[OBJECTIVE]
Report every line below that contains the string "Task", copying each one in full. Match case exactly.

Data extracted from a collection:
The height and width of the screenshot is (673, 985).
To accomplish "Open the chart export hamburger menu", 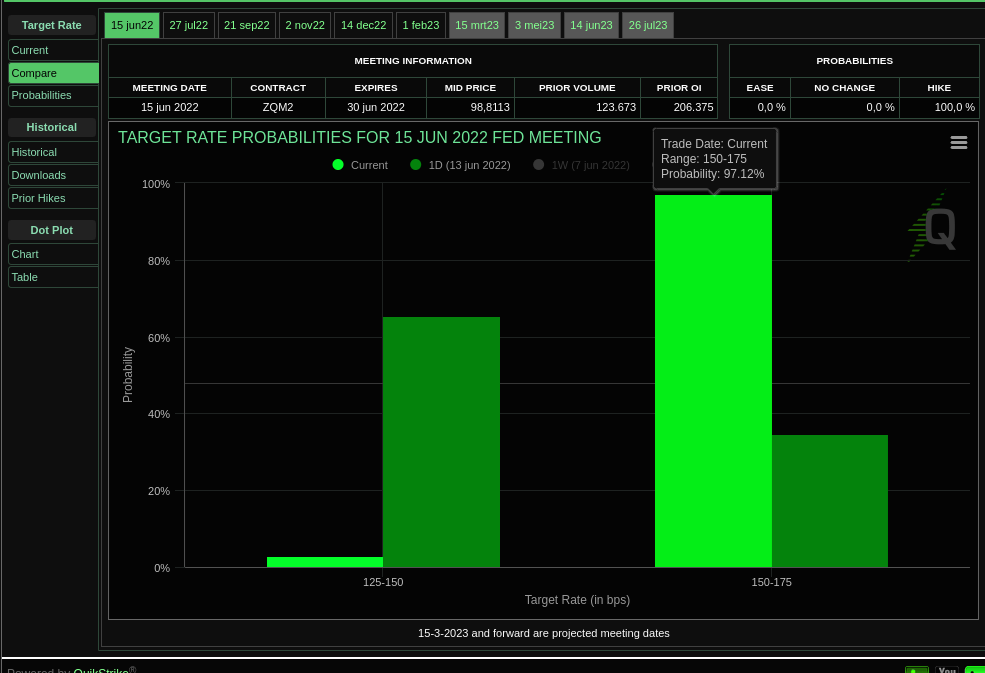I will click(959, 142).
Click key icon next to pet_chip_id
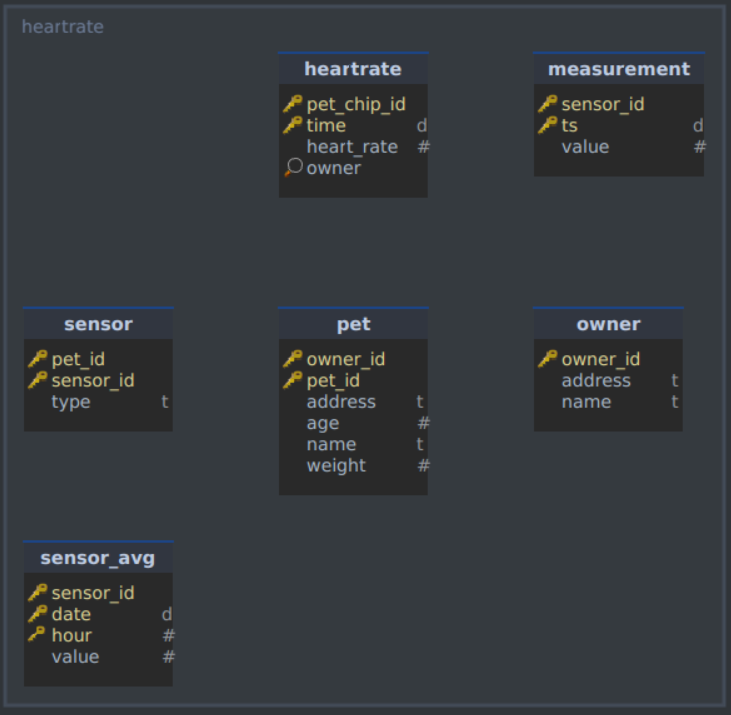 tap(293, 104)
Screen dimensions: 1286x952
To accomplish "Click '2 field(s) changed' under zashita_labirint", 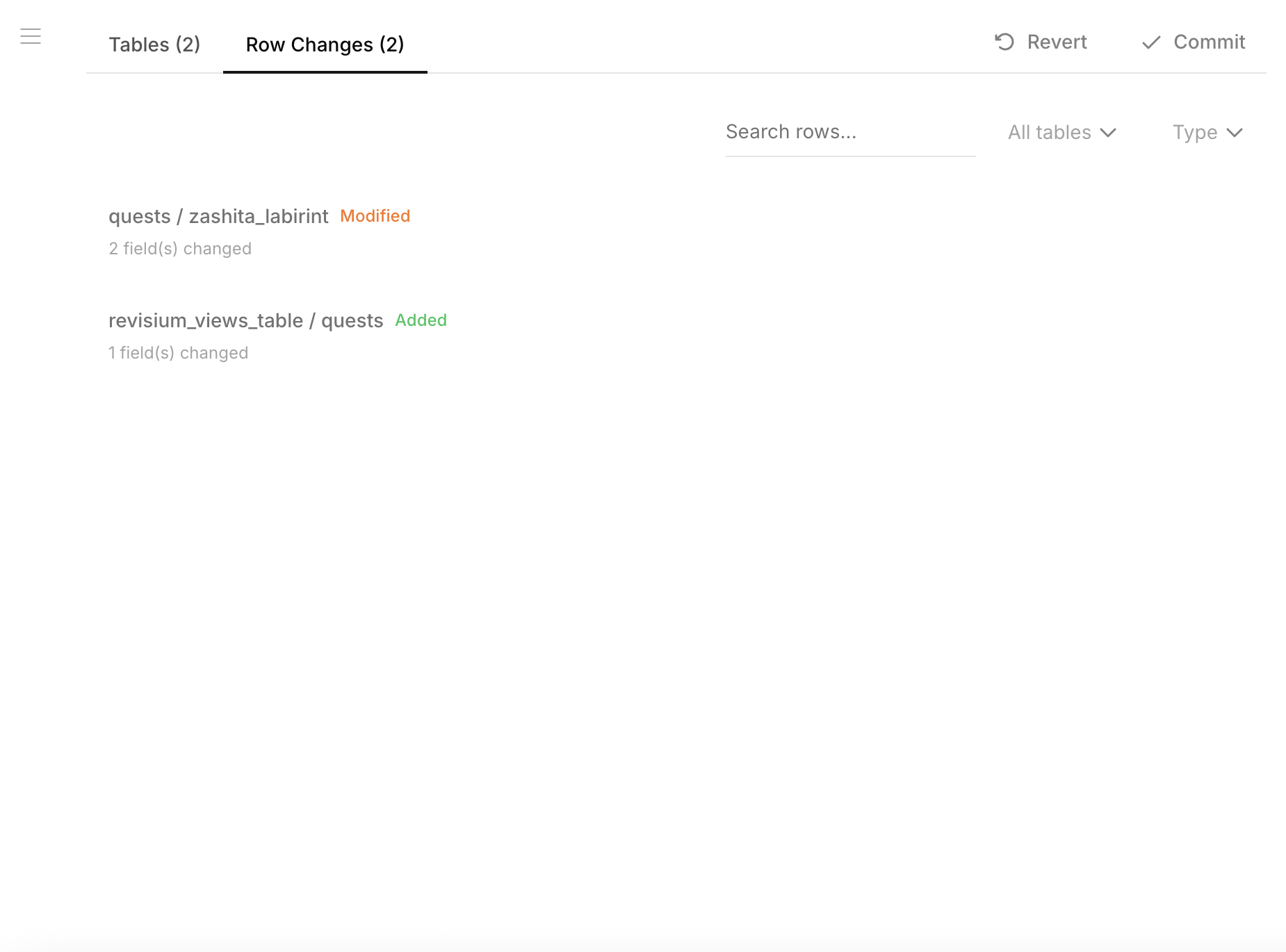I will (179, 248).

...

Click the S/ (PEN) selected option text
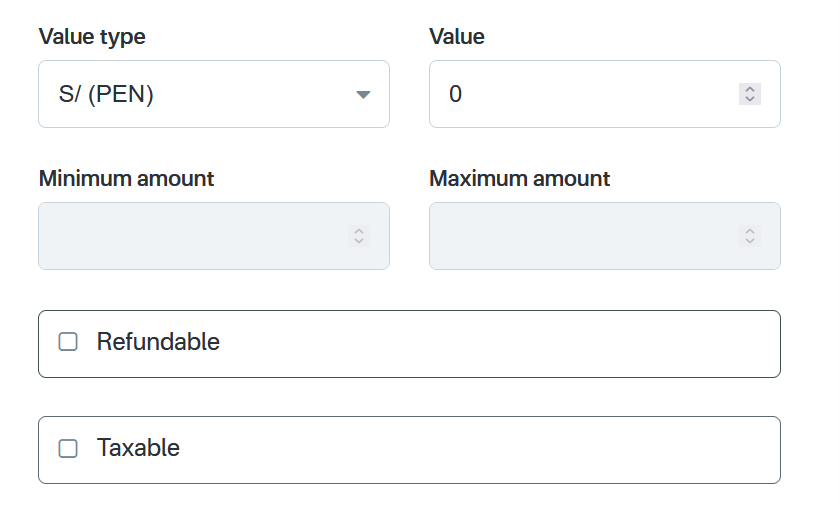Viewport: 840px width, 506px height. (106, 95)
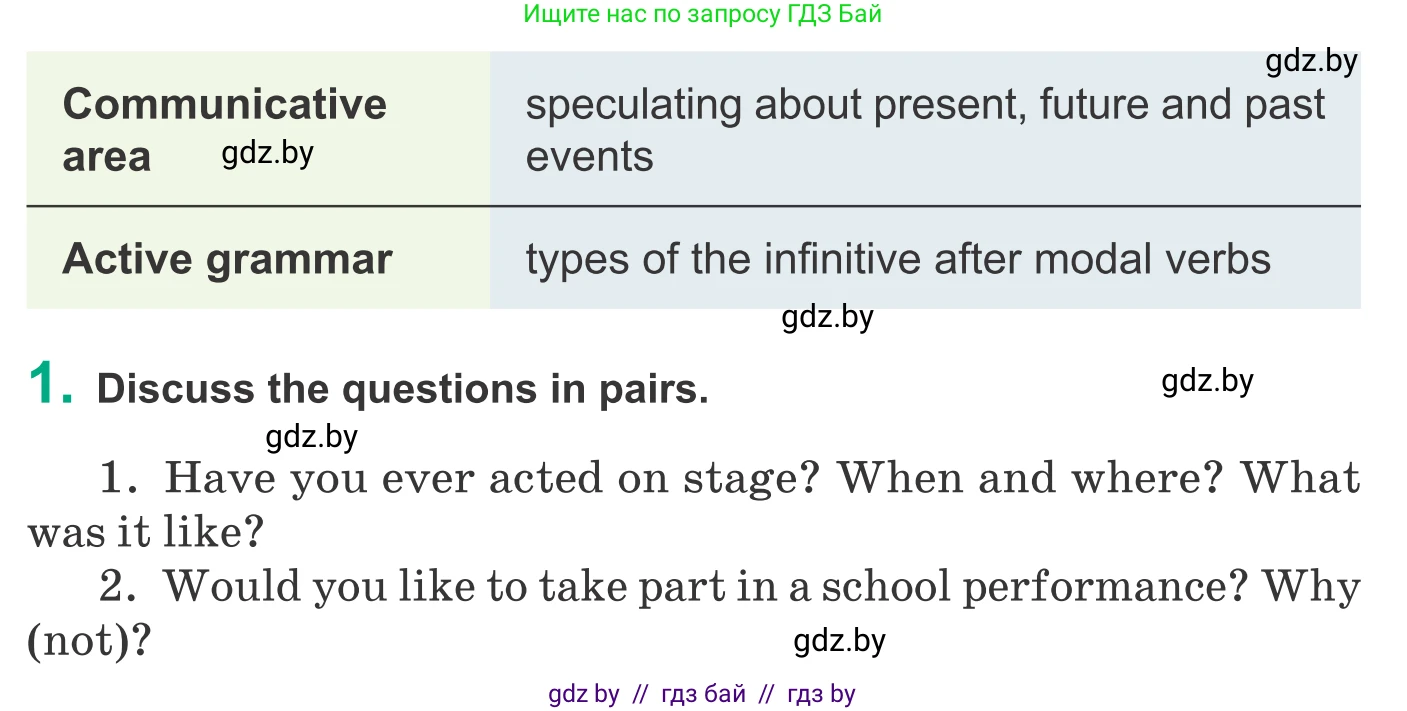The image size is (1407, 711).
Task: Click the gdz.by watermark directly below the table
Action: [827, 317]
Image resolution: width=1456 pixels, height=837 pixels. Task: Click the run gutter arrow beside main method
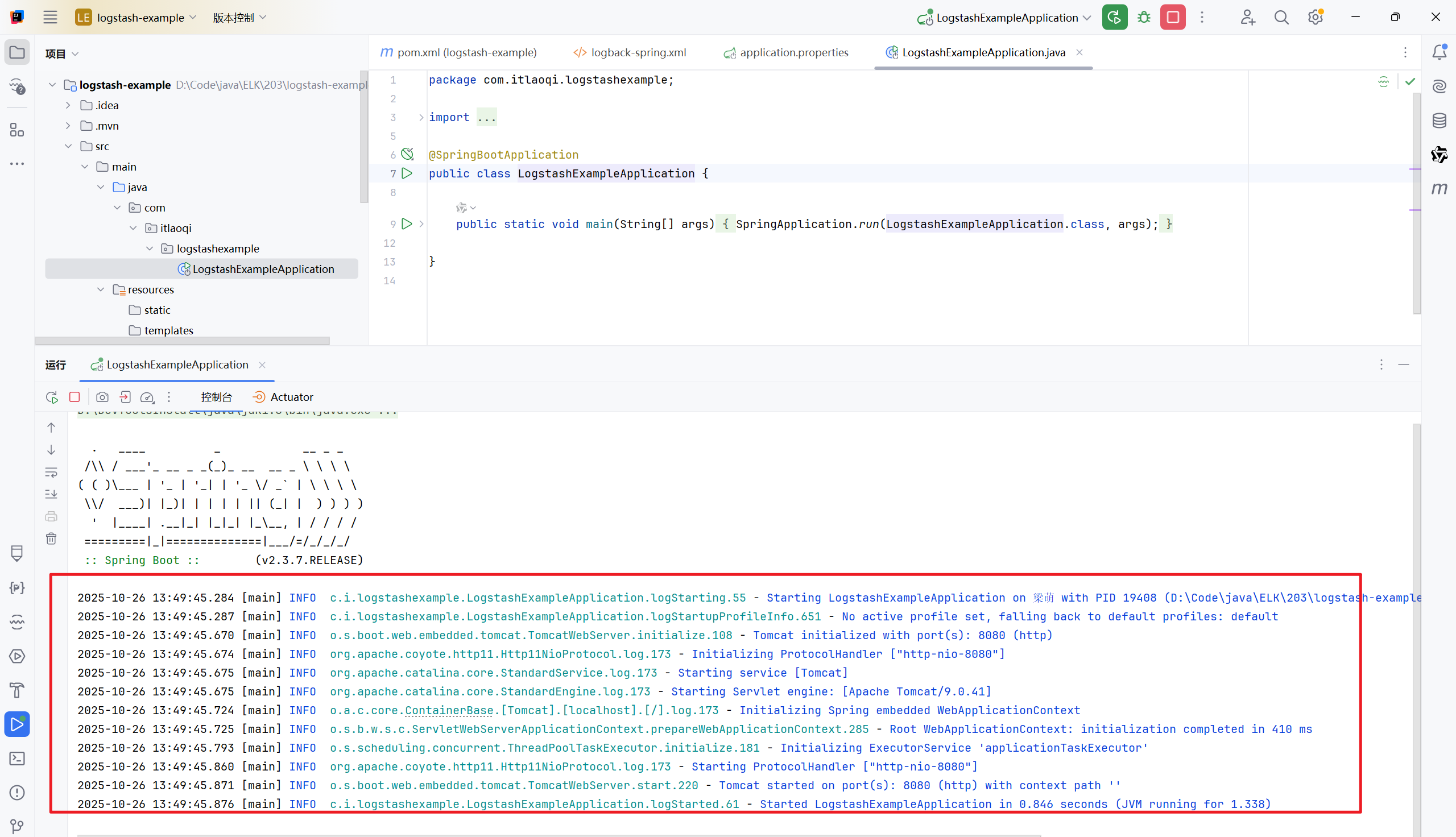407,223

[SOLUTION]
Task: Click the gdz.by watermark directly below the table
Image resolution: width=1456 pixels, height=837 pixels. Task: Click the run gutter arrow beside main method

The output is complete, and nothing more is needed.